1 red or white cabbage

2 tbsps sea salt

1 tbsp caraway seeds or juniper berries (optional)

filtered water

Also needed are sterile jars with plastic-lined lids.  (Clean the jars in warm soapy water, rinse and dry.  Place them upright on a tray in a cold oven.  Turn oven to about 130°C/Gas Mark 1/2 or 250°F for about 10-15 mins.  Remove and LET COOL before filling with sauerkraut.  Sterilise the lids by putting them in a heatproof bowl or jug, pour in boiling water and leave to stand for about 30 mins.)


Shred or grate the cabbage.  I use my food processor for this.  Place in a large mixing bowl and add the sea salt.  Add optional seeds or berries.  Mix well.  Spoon into COLD sterile jars, press down, but leave a space at the top of about 2.5cm.  Add filtered water so that the cabbage is completely covered, but there is still at least 2cm left at the top of the jar.  (I once filled my jars too full and woke up one morning to purple striped walls in my kitchen as the juices had bubbled out of the (sealed) jars and dribbled from the shelf to the counter-top!  Fortunately this was a week or so before work started on my new kitchen!

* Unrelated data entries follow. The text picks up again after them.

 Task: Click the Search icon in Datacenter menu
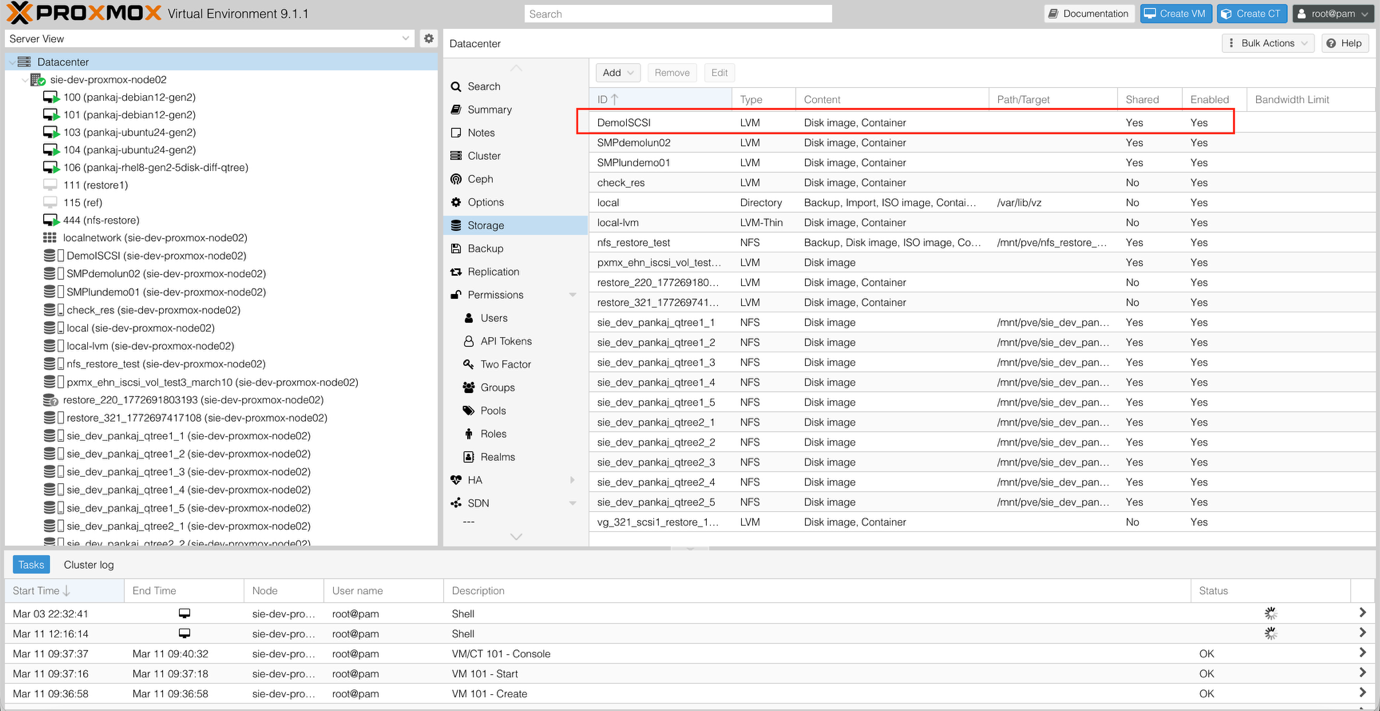[x=458, y=86]
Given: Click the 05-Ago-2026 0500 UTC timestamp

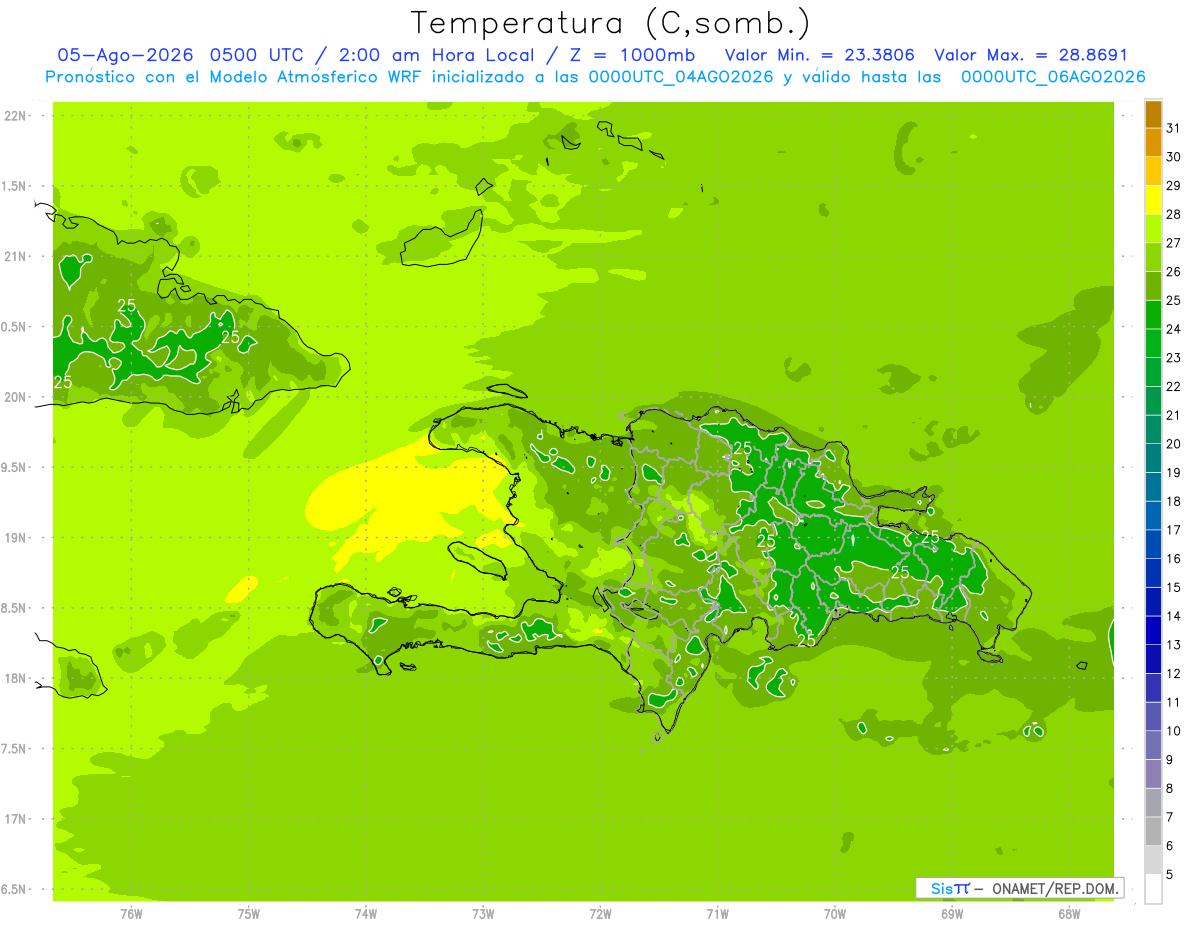Looking at the screenshot, I should [x=181, y=55].
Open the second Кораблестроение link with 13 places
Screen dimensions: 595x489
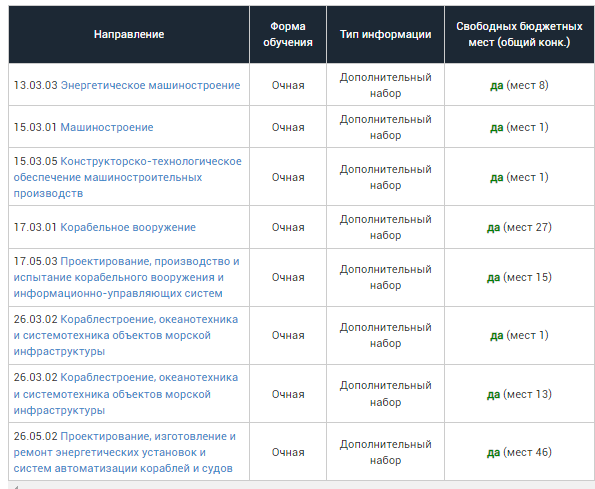click(x=126, y=394)
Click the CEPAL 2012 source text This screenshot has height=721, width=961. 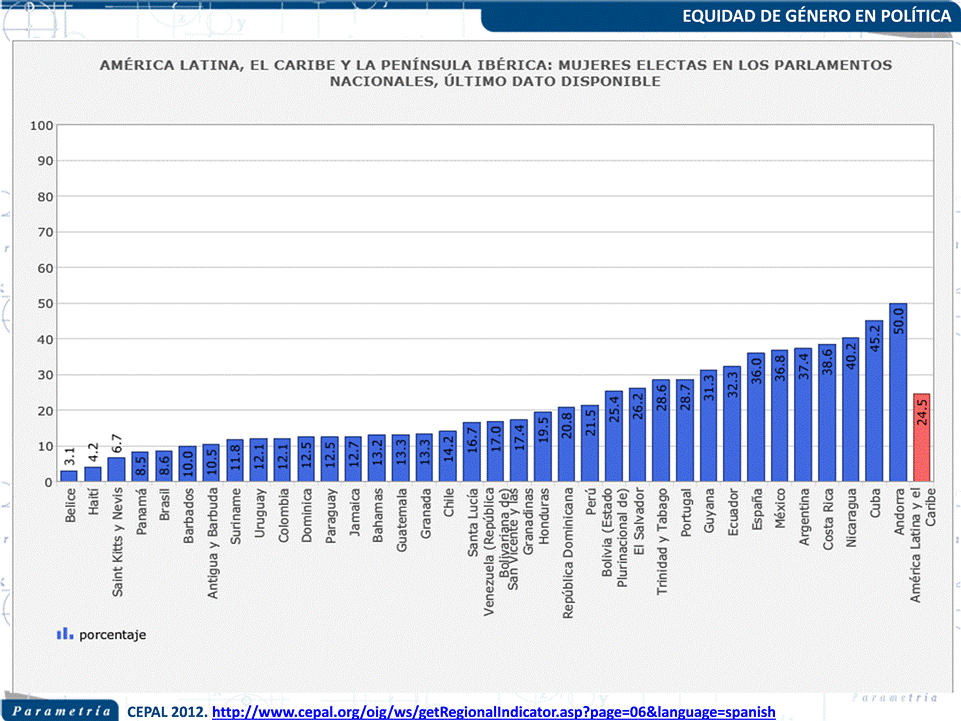167,711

Label the jars – contents and date.  Leave them in a warm place to ferment for several weeks.  After about 4 weeks open one and have a taste.  If you like it, start to enjoy a little sauerkraut with any meals you fancy.  If you don’t like it, leave it for a couple more weeks before testing again.

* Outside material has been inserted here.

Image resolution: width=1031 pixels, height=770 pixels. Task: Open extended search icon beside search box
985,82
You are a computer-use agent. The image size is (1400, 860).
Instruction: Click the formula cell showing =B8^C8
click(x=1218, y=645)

When I first started doing this I was unsure about what was good and not good, but I got more confident as I progressed.  I’ve had some failures, but not many and it’s most often down to not following sterilising instructions fully.  If it’s got a vibrant colour, is crisp and tastes good then it’s a success.  If the colour is dull and it feels and looks mushy, then it’s probably best to skip the taste test and compost it!  Ditto if you find mould.  Happy fermenting!